Bernanke Aims To Lower Long Term Rates
In Helicopter Ben Pulls Out Bazooka I noted that Bernanke is taking a play out of his 2002 handbook and firing a bazooka at the long bond. Indeed yields are collapsing as shown in the following chart.
Historical Yield Curve
Is Quantitative Easing Bernanke-San's Next Play?
Japan Quantitative Easing comparisons are now being made as ‘Bernanke-san' Signals Policy Shift .
Federal Reserve Chairman Ben S. Bernanke signaled he's ready to dig deeper into the central bank's toolkit after cutting interest rates almost as much as he can, opening the door to a shift by policy makers this month.

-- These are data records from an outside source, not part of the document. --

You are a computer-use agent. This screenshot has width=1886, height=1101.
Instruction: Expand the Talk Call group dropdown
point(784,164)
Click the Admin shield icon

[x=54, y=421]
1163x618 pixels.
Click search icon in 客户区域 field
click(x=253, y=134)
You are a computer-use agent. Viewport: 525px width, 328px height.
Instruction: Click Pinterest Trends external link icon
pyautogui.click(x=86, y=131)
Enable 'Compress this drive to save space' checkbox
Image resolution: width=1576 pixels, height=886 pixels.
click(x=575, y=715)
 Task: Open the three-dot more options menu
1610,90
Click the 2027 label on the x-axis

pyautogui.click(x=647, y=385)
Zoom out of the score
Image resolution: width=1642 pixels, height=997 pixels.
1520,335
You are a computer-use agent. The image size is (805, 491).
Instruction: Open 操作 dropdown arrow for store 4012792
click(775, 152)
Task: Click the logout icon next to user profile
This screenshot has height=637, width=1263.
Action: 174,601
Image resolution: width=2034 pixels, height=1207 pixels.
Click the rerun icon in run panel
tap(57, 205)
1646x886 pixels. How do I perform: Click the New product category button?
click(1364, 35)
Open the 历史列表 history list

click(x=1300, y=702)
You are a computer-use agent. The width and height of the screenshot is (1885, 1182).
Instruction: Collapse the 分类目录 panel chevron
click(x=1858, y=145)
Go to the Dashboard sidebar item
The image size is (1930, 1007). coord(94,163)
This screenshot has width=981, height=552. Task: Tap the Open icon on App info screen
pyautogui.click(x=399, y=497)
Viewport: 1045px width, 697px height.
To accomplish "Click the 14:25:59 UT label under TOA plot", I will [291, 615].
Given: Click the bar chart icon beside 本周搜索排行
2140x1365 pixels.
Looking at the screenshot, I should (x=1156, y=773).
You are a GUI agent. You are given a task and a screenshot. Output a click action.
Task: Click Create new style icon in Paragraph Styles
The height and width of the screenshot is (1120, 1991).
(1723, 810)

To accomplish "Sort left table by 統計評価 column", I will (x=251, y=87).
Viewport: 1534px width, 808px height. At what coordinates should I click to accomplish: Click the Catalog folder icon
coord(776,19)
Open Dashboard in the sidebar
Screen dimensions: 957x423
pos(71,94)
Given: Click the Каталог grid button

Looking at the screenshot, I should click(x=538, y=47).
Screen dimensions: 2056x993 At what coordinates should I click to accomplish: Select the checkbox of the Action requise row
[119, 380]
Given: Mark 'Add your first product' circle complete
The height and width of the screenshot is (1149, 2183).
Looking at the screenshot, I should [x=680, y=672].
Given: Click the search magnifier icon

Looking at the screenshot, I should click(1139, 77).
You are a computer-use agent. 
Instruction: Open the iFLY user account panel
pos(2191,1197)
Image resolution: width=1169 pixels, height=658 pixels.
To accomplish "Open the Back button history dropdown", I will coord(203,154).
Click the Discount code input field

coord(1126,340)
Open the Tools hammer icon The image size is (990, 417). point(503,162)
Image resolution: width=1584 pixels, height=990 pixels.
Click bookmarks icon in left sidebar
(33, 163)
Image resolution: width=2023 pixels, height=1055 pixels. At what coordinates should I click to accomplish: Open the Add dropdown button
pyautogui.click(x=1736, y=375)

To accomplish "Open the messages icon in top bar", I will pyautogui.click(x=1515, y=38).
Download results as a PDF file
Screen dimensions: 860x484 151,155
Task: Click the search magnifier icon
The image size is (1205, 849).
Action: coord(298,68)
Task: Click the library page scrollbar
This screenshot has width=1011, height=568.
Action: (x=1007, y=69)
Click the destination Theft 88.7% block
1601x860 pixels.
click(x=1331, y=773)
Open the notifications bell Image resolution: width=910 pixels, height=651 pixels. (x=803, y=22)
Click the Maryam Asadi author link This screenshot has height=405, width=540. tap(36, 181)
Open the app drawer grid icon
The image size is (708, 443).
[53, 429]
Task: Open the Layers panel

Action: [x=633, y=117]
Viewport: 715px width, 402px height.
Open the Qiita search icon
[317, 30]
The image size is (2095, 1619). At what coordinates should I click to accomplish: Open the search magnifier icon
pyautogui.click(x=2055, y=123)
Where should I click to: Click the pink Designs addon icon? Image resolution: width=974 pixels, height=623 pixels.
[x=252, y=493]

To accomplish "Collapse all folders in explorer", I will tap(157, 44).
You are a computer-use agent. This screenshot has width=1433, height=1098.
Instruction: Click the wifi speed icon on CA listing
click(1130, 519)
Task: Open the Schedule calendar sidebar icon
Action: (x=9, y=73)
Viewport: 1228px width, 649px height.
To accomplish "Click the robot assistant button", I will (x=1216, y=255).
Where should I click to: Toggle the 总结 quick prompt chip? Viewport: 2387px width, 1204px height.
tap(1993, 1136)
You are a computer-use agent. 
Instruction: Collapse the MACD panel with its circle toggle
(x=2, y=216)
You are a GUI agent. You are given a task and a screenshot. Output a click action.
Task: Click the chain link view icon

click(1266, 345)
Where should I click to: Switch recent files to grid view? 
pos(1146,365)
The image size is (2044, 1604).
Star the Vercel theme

Bernanke yesterday said he may use less conventional policies, such as buying Treasury securities, to revive the economy, because his room to lower the main U.S. rate from the current 1 percent level is “obviously limited.” Even so, reducing the rate is “certainly feasible,” he said.
Policy makers may decide at their next meeting Dec. 15-16 on the details of carrying out such a shift, which might resemble the “quantitative easing” strategy the Bank of Japan pursued in 2001-2006 after driving interest rates close to zero. The Fed chief's readiness to rely more on adding reserves to the banking system prompted JPMorgan Chase & Co. economist Michael Feroli to refer to him as “Bernanke-san” in a note yesterday.
“This sets the stage for the Federal Reserve to be more formal in its adoption of quantitative easing,” said Vincent Reinhart, the Fed's director of monetary affairs until last year and now a scholar at the American Enterprise Institute in Washington.
The Bank of Japan is the only major central bank in modern times to rely on quantitative easing -- the strategy of injecting more reserves into the banking system than needed to keep the target interest rate at zero.
Steps Bernanke has taken so far have prompted some Fed officials and economists to say the central bank is already pursuing such a policy. With an array of emergency-loan programs aimed at easing the worst credit crisis in seven decades, Bernanke has expanded the Fed's balance sheet to $2.11 trillion as of last week, more than double the year-earlier level.
Feroli, a former Fed economist, headlined his research note yesterday: “Bernanke-san goes further down the path of Quantitative Easing.”
Bank of Japan Governor Masaaki Shirakawa said in May that while the strategy “was very effective in stabilizing financial markets,” it had “limited impact” in remedying Japan's economic stagnation because banks wouldn't lend and companies wouldn't borrow.
Banks Won't Lend And Companies Won't Borrow
Gee, That sounds familiar. Where have I heard that before?
Here it is, on on January 24, 2008 in Banks Attempt To Freeze Balance Sheets
There is systemic capital impairment and increased risk aversion everywhere you look, on the part of consumers and banks alike. This is where the hyperinflation theory falls flat.
Those wishing to review both sides of the debate however, may wish to read Not Your Father's Deflation: Rebuttal and Peter Schiff Replies to Deflation Rebuttal .
In the final analysis, deflation is all about risk taking and psychology (the ability and willingness of consumers to borrow and the ability and willingness of banks to lend). Right now Bernanke specifically, and central bankers in general, more than have their hands full in this regard.